EXCERPT PROVIDED ::
+===+

To date there have not been any studies linking OPN signaling and MZF1 activation. OPN interacts with receptors CD44 and integrin αvβ3 on MSC (35), and it was shown in this study that EtOH exposure neither interferes with OPN-receptor interactions or alters the cell surface receptor density. Previous work in our laboratory demonstrated that antibody blockade of the αvβ3 integrin receptor specifically prevented MSC production of TGF-β1 in response to OPN treatment. It is possible that downstream signaling from the αvβ3 receptor in response to OPN leads to MZF1 activation, and thus is targeted by EtOH. However, with little known about the intracellular signaling cascade leading to MZF1 activation, we used predictive modeling to determine potential target sites on MZF1 for phosphorylation. The PKA signaling pathway was chosen as a candidate based off the computational analysis, and its activity was experimentally modulated using the small activator and inhibitor molecules SP8 and H-89, respectively. Both molecules were found to significantly influence MZF1 promoter activation as well as subsequent expression of TGF-β1 mRNA and active and total protein. SP8, a cAMP activator, was shown to partially rescue EtOH inhibition of OPN-dependent TGF-β1 expression. To the contrary, exposure of MSC to the PKA inhibitor H-89 resulted in reduced MZF1 activation and decreased TGF-β1 expression in the presence of OPN.

This study further demonstrated the relationship between OPN, PKA, and MZF1 in showing that OPN alone can stimulate phosphorylation of known PKA downstream substrate proteins, a phenomenon that can be blocked by EtOH. We also demonstrated that MZF1 can exist in a phosphorylated state by utilizing co-immunoprecipitation techniques. Both OPN treatment and PKA activation by SP8 induces phosphorylation of MZF1, and EtOH exposure blocks the observed effect of OPN and reverses MZF1 phosphorylation. Taken together, these findings link OPN to PKA activity and subsequent phosphorylation of downstream PKA targets, as well as to phosphorylation of MZF1. Co-immunoprecipitation studies using a phosphoantibody specific for phosphorylated PKA substrates (data not shown) failed to bind MZF1, thus indicating that MZF1 is not a direct substrate of PKA. Phosphorylation of MZF1 is more likely performed by one of downstream target kinases of the PKA. The ability of PKA signaling to augment and enhance MZF1 activity and subsequent TGF-β1 expression of MSC in the presence of EtOH opens up exciting possibilities, as modulation of this pathway can be achieved using well known small molecules that are amenable to future animal models and potential clinical scenarios.

+===+

EXCERPTED DATA ::
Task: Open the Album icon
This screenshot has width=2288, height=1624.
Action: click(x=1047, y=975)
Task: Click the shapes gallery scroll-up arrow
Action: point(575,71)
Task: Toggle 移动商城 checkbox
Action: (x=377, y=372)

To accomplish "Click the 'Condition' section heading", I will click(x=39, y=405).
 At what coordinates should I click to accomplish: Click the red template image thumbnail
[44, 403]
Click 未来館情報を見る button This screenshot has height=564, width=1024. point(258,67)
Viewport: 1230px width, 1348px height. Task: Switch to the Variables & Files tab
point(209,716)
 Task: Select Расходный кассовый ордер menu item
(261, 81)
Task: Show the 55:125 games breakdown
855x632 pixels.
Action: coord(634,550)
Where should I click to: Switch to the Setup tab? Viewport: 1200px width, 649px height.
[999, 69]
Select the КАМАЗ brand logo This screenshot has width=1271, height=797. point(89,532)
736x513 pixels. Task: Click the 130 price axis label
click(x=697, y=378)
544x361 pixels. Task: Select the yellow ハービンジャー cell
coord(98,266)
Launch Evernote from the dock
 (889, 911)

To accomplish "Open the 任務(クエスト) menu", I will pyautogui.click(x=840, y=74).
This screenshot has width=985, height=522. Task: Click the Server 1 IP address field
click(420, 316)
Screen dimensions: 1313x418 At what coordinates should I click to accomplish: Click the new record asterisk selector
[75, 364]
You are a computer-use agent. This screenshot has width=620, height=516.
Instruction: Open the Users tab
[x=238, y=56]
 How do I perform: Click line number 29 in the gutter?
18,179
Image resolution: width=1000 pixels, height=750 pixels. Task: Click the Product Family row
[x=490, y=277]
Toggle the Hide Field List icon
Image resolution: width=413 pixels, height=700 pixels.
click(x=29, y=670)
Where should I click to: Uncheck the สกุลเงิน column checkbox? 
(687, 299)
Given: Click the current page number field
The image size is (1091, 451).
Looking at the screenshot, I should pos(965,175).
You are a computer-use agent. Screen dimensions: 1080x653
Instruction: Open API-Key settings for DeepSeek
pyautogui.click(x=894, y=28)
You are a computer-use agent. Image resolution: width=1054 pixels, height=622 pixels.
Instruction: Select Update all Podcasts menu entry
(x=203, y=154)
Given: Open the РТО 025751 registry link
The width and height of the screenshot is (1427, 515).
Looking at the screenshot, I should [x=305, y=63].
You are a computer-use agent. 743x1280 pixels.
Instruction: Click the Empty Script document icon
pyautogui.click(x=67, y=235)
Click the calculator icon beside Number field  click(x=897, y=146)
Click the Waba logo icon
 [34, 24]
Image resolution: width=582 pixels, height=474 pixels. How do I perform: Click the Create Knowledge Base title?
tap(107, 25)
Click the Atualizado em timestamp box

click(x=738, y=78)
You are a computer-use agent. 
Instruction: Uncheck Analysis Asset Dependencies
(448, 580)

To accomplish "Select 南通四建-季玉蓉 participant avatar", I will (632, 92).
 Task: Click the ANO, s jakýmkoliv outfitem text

+===+

WHAT TO DO ::
(a) According to the passage on OPN, PKA, and MZF1 signaling, which outcomes were both SP8 and H-89 found to significantly influence?
(b) How would you render this sentence from the passage on OPN, PKA, and MZF1 signaling in Spanish: "We also demonstrated that MZF1 can exist in a phosphorylated state by utilizing co-immunoprecipitation techniques."?
(c) Can you extend the passage on OPN, PKA, and MZF1 signaling, beginning right after its final sentence?

RESULTS BY TASK ::
(a)
- MZF1 promoter activation
- TGF-β1 mRNA expression
- Active TGF-β1 protein
- Total TGF-β1 protein

(b) También demostramos que MZF1 puede existir en un estado fosforilado mediante el uso de técnicas de coinmunoprecipitación.

(c)
EtOH exposure to rodents prior to bone fracture has been shown to alter the protein composition and biomechanical properties of the healing fracture callus (4, 6). Here we showed that intraperitoneal injection of EtOH in mice prior to fracture injury leads to altered fracture callus composition. EtOH exposure decreased deposition of new bone and aberrant signaling molecule expression in the fracture callus environment. Focal TGF-β1 expression was suggestively decreased, and α-SMA, a marker of activated fibroblasts in response to TGF-β1, was markedly decreased in the callus of EtOH-treated mice. Interestingly, OPN staining appeared to be similar across treatment groups.

In summary, we described a novel mechanism by which EtOH interferes with OPN-dependent MZF1 and TGF-β1 function in MSC. EtOH appears to exert its inhibitory effects in the signaling pathway downstream of OPN-receptor binding but upstream of MZF1 phosphorylation and promoter activation. Further characterization of the OPN-MZF1-TGF-β1 signaling pathway will be required to better understand the exact mechanism by which EtOH acts. This study also found that PKA signaling potentiates OPN stimulation and is linked to MZF1 function. This finding may serve as an avenue for continued experimental investigation and potential clinical intervention.